Bacterial primary colonization and early succession on surfaces in marine waters as determined by amplified rRNA gene restriction analysis and sequence analysis of 16S rRNA genes

Abstract

The nearly universal colonization of surfaces in marine waters by bacteria and the formation of biofilms and biofouling communities have important implications for ecological function and industrial processes. However, the dynamics of surface attachment and colonization in situ, particularly during the early stages of biofilm establishment, are not well understood. Experimental surfaces that differed in their degrees of hydrophilicity or hydrophobicity were incubated in a salt marsh estuary tidal creek for 24 or 72 h. The organisms colonizing these surfaces were examined by using a cultivation-independent approach, amplified ribosomal DNA restriction analysis. The goals of this study were to assess the diversity of bacterial colonists involved in early succession on a variety of surfaces and to determine the phylogenetic affiliations of the most common early colonists. Substantial differences in the representation of different cloned ribosomal DNA sequences were found when the 24- and 72-h incubations were compared, indicating that some new organisms were recruited and some other organisms were lost.

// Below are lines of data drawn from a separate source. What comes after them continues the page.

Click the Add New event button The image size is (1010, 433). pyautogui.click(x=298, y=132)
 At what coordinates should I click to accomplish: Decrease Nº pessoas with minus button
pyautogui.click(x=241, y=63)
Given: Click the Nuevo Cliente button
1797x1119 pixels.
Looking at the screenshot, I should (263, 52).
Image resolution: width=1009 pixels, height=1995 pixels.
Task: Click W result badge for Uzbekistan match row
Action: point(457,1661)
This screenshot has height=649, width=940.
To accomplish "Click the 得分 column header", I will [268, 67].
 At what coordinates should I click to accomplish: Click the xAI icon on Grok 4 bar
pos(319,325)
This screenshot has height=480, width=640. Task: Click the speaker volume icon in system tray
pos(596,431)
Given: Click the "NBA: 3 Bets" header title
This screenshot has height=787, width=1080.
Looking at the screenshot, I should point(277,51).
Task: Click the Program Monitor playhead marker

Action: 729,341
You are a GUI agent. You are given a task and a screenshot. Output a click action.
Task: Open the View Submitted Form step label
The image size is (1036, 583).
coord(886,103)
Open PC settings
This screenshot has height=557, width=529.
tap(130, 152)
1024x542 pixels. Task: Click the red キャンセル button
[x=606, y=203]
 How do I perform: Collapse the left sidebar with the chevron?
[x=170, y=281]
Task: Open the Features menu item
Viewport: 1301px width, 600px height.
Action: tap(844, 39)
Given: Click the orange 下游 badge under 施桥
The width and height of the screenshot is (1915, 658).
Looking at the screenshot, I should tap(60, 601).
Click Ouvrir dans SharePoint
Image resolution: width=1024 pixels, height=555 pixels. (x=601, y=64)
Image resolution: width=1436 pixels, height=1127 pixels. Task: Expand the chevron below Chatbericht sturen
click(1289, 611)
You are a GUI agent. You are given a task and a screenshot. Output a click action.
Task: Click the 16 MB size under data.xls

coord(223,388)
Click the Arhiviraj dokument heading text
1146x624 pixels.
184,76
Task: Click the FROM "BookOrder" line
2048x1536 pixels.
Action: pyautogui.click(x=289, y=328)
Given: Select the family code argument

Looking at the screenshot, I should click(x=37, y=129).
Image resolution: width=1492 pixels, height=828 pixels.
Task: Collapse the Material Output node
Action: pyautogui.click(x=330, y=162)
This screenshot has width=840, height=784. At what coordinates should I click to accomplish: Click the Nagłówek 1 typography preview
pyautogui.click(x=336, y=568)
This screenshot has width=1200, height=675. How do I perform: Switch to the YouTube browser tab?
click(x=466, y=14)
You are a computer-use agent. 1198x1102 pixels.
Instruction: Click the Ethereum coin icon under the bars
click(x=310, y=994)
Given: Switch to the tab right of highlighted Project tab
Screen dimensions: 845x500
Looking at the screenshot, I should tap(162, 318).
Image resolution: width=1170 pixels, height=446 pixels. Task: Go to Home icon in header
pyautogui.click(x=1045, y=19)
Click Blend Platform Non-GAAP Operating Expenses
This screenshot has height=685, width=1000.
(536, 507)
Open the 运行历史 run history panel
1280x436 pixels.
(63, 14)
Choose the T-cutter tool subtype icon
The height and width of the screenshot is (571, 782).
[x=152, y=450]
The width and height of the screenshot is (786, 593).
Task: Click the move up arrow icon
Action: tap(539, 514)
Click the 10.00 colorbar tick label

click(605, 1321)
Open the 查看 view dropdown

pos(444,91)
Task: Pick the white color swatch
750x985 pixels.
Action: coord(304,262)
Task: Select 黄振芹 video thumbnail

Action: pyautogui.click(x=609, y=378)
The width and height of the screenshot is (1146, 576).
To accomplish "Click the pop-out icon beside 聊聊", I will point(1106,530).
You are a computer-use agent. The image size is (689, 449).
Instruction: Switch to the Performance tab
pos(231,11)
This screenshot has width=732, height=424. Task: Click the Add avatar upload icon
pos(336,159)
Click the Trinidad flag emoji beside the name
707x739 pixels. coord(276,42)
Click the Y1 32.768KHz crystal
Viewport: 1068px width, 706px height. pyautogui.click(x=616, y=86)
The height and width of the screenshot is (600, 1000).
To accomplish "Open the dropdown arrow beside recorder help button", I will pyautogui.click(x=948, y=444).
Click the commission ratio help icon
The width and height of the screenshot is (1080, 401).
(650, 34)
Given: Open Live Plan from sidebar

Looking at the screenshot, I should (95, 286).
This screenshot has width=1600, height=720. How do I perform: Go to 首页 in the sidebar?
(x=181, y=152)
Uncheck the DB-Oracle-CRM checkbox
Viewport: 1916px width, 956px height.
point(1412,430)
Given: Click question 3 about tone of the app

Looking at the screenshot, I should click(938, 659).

Phylogenetic analyses of the most common sequences recovered showed that the colonists were related to organisms known to inhabit surfaces or particles in marine systems. A total of 22 of the 26 clones sequenced were affiliated with the Roseobacter subgroup of the alpha subdivision of the division Proteobacteria (alpha-Proteobacteria), and most of these clones were recovered at a high frequency from all surfaces after 24 or 72 h of incubation. Two clones were affiliated with the Alteromonas group of the gamma-Proteobacteria and appeared to be involved only in the very early stages of colonization (within the first 24 h). A comparison of the colonization patterns on the test surfaces indicated that the early bacterial community succession rate and/or direction may be influenced by surface physicochemical properties. However, organisms belonging to the Roseobacter subgroup are ubiquitous and rapid colonizers of surfaces in coastal environments.

FIG. 1

Dendrogram resulting from a hierarchical clustering analysis of the bacterial community structures of the 12 clonal libraries constructed with Ward linkages.

FIG. 2

Phylogenetic tree showing the relationships among the 22 cloned sequences in the Rhodobacter group. The tree was constructed by using the maximum-parsimony method. The distancnes represent the numbers of nucleotide substitutions per homologous sequence site. Percentages of 100 bootstrap resamplings in the maximum-parsimony analysis are shown above nodes, and bootstrap values that supported certain cluster patterns generated by neighbor-joining analysis (to the left of the vertical line) and maximum-likelihood analysis (to the right of the vertical line) are shown below nodes. Bootstrap values less than 50% are not shown.